誠實說謊:理解反思型代理中的記憶虛構
Honest Lying: Understanding Memory Confabulation in Reflexive Agents
May 31, 2026
作者: Prakhar Dixit, Sadia Kamal, Tim Oates
cs.AI
摘要
反思型智能體依賴於自我生成的反思作為記憶,隱含假設了智能體能準確診斷自身失敗。我們證明此假設可能系統性地失效:在ALFWorld與HumanEval中,智能體會儲存對任務的自信但錯誤的解讀,並在多次試驗中持續依此行動,即使環境每次都會重置為正確的任務。我們將此失敗模式稱為「記憶虛構」,並引入「反思重複率」(RRR),這是一種基於日誌的指標,用於檢測對錯誤反思內容的重複依賴。透過RRR,我們在ALFWorld中識別出16個凍結環境,其中121次反思完全未提及正確目標物件,並在HumanEval中發現4個類似案例。我們的緩解方法以程式化提取軌跡層級的失敗信號取代開放式自我診斷,將正確物件提及率從0%提升至86%,RRR從0.64降至0.10,並成功解決ALFWorld中16個凍結環境中的3個,顯示反思記憶可能強化而非修正錯誤信念。
English
Reflexion-style agents rely on self-generated reflections as memory, implicitly assuming that agents can accurately diagnose their own failures. We show that this assumption can fail systematically: across ALFWorld and HumanEval, agents store confident but incorrect interpretations of the task and continue acting on them across trials, even though the environment resets to the correct task each time. We call this failure mode memory confabulation and introduce the Reflection Repetition Rate (RRR), a log-based metric that detects repeated reliance on incorrect reflective content.

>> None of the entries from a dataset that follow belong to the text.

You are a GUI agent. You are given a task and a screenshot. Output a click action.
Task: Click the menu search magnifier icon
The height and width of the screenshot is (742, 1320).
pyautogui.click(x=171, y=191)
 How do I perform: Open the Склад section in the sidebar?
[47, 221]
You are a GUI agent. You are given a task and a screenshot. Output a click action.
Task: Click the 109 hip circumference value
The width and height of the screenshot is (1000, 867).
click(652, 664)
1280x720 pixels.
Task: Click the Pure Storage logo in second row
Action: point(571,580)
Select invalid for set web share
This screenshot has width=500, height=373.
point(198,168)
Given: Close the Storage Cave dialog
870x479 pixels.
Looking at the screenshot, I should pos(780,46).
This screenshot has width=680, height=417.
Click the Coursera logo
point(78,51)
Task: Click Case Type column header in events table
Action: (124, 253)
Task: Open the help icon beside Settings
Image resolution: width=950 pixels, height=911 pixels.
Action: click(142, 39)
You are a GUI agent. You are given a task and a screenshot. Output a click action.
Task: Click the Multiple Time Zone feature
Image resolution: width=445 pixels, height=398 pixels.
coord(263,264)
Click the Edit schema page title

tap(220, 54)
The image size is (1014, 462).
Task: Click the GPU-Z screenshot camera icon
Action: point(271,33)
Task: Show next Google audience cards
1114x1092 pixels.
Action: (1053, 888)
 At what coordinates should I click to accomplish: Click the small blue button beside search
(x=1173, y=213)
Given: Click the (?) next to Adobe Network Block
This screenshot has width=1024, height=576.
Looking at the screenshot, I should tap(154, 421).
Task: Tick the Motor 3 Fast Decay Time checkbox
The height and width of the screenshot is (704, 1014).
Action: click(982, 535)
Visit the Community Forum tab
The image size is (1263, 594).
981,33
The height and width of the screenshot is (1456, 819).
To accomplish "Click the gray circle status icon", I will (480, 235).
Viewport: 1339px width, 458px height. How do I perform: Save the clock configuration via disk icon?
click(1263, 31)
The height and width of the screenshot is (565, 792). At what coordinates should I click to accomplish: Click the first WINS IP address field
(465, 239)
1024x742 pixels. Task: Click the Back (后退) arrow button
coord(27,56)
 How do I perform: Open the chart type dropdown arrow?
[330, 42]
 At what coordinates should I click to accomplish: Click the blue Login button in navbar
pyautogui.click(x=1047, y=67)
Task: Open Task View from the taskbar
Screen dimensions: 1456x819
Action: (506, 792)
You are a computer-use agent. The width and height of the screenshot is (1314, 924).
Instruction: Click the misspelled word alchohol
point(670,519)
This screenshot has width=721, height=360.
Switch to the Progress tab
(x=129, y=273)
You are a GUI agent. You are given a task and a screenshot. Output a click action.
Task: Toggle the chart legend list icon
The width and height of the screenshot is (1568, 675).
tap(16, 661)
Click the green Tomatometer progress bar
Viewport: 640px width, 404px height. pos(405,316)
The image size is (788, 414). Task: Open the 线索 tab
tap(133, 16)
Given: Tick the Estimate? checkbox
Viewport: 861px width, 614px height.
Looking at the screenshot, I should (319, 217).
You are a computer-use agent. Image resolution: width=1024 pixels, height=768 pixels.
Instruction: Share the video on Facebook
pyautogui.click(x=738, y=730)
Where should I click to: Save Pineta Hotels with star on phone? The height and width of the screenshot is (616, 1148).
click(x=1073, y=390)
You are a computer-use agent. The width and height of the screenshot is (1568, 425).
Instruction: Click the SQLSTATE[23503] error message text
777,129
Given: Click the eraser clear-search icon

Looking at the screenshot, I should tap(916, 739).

Using RRR, we identify 16 frozen environments in ALFWorld, where 0 of 121 reflections mention the correct target object, and 4 analogous cases in HumanEval. Our mitigation replaces open-ended self-diagnosis with programmatic extraction of trajectory-level failure signals, increasing correct object mention from 0% to 86%, reducing RRR from 0.64 to 0.10, and solving 3 of 16 frozen ALFWorld environments, suggesting that reflective memory can reinforce false beliefs rather than correct them.